# PROBLEM REQUIREMENTS
Please convert the records into a Markdown table with two columns: Row, holding a running number, and Text, holding the line. Start with the line that contains "236x170 pixels. At", continue through the line that contains "Action: [38, 48]", and leave out blank lines.

──────────────────────────────

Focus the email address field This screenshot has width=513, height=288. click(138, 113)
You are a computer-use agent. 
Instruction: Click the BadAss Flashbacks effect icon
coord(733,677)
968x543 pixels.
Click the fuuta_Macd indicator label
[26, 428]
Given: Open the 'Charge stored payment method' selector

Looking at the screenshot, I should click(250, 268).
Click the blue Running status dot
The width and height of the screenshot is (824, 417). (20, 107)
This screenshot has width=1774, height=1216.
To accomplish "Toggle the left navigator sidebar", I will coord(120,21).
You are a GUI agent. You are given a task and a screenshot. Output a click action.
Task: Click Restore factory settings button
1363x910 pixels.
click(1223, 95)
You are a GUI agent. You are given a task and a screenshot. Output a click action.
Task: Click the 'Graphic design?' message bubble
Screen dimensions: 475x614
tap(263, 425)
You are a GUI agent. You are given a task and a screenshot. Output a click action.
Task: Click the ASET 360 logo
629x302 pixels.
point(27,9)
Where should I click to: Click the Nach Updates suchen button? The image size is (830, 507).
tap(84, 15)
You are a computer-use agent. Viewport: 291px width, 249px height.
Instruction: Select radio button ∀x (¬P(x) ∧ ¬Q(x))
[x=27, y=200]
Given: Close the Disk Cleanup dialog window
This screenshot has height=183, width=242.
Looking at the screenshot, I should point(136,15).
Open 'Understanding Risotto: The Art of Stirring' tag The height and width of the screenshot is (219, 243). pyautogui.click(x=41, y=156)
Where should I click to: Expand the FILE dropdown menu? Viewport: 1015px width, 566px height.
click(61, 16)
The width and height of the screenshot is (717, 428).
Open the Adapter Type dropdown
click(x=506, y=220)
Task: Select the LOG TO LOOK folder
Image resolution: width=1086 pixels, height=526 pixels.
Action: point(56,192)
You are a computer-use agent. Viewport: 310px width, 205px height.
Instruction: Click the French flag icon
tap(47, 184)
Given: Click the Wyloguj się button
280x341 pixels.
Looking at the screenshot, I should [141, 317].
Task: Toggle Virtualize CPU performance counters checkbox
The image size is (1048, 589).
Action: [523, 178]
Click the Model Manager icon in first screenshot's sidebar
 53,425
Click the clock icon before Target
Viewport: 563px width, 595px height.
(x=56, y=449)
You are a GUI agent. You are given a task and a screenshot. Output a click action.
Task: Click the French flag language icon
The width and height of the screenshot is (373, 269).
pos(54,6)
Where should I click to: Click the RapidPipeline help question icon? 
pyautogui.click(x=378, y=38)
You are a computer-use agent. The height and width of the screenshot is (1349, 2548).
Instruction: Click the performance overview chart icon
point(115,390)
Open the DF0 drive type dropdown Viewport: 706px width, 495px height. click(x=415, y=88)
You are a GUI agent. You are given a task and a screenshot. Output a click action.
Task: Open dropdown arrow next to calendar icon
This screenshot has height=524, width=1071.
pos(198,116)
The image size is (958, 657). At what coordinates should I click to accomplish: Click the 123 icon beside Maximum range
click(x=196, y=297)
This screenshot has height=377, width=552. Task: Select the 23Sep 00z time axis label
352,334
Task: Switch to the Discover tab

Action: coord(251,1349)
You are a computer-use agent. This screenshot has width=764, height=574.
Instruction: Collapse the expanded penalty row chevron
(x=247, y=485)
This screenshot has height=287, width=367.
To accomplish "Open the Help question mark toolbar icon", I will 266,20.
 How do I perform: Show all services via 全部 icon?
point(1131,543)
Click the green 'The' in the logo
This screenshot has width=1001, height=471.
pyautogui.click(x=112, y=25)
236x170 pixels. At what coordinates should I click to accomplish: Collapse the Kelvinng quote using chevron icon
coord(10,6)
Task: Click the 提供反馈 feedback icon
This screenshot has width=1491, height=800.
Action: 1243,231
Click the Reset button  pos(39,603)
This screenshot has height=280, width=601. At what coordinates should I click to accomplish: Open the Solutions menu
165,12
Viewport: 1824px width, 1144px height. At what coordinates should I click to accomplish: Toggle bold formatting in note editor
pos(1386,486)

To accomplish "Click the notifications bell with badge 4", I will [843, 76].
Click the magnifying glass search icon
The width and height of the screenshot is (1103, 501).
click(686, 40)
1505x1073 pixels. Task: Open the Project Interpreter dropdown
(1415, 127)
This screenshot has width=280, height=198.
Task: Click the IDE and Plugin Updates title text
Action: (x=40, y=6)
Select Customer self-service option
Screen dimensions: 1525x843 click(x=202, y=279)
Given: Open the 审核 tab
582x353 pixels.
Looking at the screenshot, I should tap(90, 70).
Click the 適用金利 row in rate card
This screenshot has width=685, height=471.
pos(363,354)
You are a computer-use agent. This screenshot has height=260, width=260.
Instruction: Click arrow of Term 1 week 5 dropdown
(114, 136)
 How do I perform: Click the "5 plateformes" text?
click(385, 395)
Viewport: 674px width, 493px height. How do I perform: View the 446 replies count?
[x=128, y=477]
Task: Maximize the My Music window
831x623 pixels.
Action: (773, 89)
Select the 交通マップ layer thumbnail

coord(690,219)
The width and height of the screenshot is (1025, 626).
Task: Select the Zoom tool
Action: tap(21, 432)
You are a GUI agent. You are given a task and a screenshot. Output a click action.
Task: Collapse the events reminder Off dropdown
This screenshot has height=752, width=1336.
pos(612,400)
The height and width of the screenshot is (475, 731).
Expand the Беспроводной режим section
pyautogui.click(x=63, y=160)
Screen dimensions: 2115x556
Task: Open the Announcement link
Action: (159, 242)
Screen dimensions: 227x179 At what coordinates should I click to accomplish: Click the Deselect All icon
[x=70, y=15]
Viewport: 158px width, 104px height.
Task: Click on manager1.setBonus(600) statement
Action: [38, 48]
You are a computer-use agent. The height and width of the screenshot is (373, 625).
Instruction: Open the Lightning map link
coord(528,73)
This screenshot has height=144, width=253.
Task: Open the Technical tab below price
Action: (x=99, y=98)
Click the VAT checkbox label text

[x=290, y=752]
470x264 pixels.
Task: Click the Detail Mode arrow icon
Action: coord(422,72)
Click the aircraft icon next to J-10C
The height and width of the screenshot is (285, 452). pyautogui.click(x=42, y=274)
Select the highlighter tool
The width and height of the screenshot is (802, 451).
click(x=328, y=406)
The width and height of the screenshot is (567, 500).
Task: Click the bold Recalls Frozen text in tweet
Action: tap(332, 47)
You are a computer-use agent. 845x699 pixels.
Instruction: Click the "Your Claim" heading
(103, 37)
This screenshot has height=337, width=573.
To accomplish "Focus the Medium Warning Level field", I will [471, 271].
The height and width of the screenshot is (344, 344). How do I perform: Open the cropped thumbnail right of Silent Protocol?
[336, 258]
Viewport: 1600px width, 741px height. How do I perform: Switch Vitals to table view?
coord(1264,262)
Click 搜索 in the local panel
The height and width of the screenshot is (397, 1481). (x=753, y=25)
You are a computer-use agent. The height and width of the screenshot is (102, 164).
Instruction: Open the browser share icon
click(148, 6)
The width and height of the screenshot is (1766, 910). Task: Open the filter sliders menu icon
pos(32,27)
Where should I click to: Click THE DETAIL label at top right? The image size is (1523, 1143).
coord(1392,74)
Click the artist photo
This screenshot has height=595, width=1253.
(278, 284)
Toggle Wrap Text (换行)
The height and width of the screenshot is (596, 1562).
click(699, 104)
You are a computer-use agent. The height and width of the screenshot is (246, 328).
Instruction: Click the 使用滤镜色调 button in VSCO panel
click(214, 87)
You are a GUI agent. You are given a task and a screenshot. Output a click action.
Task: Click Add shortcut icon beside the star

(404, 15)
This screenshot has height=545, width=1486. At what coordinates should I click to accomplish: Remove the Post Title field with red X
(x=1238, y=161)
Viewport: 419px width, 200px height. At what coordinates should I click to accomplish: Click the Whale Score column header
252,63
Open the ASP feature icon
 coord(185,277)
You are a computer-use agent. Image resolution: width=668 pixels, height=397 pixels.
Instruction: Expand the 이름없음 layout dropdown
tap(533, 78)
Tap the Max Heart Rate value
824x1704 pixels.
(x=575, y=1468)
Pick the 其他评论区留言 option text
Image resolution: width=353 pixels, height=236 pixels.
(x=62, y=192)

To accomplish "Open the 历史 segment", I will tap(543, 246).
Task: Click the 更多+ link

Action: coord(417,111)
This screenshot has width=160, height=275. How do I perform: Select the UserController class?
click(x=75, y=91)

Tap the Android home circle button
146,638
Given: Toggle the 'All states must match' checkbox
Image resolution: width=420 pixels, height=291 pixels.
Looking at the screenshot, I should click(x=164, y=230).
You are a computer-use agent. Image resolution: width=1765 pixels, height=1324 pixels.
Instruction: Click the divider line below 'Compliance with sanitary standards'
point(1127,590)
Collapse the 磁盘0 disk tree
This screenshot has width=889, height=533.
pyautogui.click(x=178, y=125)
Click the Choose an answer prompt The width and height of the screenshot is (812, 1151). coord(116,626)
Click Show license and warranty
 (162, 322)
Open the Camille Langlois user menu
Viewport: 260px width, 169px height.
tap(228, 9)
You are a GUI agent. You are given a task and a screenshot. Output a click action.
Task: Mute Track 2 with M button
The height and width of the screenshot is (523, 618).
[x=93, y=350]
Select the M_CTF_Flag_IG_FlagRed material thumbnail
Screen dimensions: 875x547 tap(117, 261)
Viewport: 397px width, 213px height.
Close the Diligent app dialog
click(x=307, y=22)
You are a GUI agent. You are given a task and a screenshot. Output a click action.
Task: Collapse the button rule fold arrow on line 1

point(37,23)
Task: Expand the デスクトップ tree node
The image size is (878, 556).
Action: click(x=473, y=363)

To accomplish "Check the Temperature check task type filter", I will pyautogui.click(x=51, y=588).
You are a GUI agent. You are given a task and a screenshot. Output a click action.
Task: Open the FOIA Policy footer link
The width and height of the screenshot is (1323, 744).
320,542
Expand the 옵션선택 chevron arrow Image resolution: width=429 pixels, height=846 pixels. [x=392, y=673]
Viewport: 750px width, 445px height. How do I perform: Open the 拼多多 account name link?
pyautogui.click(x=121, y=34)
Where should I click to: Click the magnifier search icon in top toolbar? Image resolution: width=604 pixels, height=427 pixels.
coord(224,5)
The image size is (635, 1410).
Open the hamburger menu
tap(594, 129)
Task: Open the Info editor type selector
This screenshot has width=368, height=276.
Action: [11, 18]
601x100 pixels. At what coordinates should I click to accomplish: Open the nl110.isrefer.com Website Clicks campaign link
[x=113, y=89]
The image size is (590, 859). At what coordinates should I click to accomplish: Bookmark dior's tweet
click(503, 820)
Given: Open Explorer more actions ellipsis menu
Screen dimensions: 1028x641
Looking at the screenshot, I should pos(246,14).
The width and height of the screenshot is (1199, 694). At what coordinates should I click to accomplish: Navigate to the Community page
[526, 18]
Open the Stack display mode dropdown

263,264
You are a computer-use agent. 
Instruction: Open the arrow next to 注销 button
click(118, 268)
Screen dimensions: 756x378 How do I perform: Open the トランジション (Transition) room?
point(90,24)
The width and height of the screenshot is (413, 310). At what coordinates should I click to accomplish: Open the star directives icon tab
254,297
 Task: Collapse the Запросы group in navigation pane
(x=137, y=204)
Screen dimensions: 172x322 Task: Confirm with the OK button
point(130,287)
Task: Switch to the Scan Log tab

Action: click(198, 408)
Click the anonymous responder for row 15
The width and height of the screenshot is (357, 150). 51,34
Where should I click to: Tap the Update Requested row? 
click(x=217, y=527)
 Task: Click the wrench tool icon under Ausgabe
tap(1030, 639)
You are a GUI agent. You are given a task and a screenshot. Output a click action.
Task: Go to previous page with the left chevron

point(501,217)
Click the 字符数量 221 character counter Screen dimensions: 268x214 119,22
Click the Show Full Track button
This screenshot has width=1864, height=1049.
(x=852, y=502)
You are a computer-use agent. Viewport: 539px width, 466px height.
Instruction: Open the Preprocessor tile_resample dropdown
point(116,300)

──────────────────────────────

# SOLVED EXERCISE
| Row | Text |
|---|---|
| 1 | 236x170 pixels. At what coordinates should I click to accomplish: Collapse the Kelvinng quote using chevron icon |
| 2 | coord(10,6) |
| 3 | Task: Click the 提供反馈 feedback icon |
| 4 | This screenshot has width=1491, height=800. |
| 5 | Action: 1243,231 |
| 6 | Click the Reset button  pos(39,603) |
| 7 | This screenshot has height=280, width=601. At what coordinates should I click to accomplish: Open the Solutions menu |
| 8 | 165,12 |
| 9 | Viewport: 1824px width, 1144px height. At what coordinates should I click to accomplish: Toggle bold formatting in note editor |
| 10 | pos(1386,486) |
| 11 | To accomplish "Click the notifications bell with badge 4", I will [843, 76]. |
| 12 | Click the magnifying glass search icon |
| 13 | The width and height of the screenshot is (1103, 501). |
| 14 | click(686, 40) |
| 15 | 1505x1073 pixels. Task: Open the Project Interpreter dropdown |
| 16 | (1415, 127) |
| 17 | This screenshot has width=280, height=198. |
| 18 | Task: Click the IDE and Plugin Updates title text |
| 19 | Action: (x=40, y=6) |
| 20 | Select Customer self-service option |
| 21 | Screen dimensions: 1525x843 click(x=202, y=279) |
| 22 | Given: Open the 审核 tab |
| 23 | 582x353 pixels. |
| 24 | Looking at the screenshot, I should tap(90, 70). |
| 25 | Click the 適用金利 row in rate card |
| 26 | This screenshot has width=685, height=471. |
| 27 | pos(363,354) |
| 28 | You are a computer-use agent. This screenshot has height=260, width=260. |
| 29 | Instruction: Click arrow of Term 1 week 5 dropdown |
| 30 | (114, 136) |
| 31 |  How do I perform: Click the "5 plateformes" text? |
| 32 | click(385, 395) |
| 33 | Viewport: 674px width, 493px height. How do I perform: View the 446 replies count? |
| 34 | [x=128, y=477] |
| 35 | Task: Maximize the My Music window |
| 36 | 831x623 pixels. |
| 37 | Action: (773, 89) |
| 38 | Select the 交通マップ layer thumbnail |
| 39 | coord(690,219) |
| 40 | The width and height of the screenshot is (1025, 626). |
| 41 | Task: Select the Zoom tool |
| 42 | Action: tap(21, 432) |
| 43 | You are a GUI agent. You are given a task and a screenshot. Output a click action. |
| 44 | Task: Collapse the events reminder Off dropdown |
| 45 | This screenshot has height=752, width=1336. |
| 46 | pos(612,400) |
| 47 | The height and width of the screenshot is (475, 731). |
| 48 | Expand the Беспроводной режим section |
| 49 | pyautogui.click(x=63, y=160) |
| 50 | Screen dimensions: 2115x556 |
| 51 | Task: Open the Announcement link |
| 52 | Action: (159, 242) |
| 53 | Screen dimensions: 227x179 At what coordinates should I click to accomplish: Click the Deselect All icon |
| 54 | [x=70, y=15] |
| 55 | Viewport: 158px width, 104px height. |
| 56 | Task: Click on manager1.setBonus(600) statement |
| 57 | Action: [38, 48] |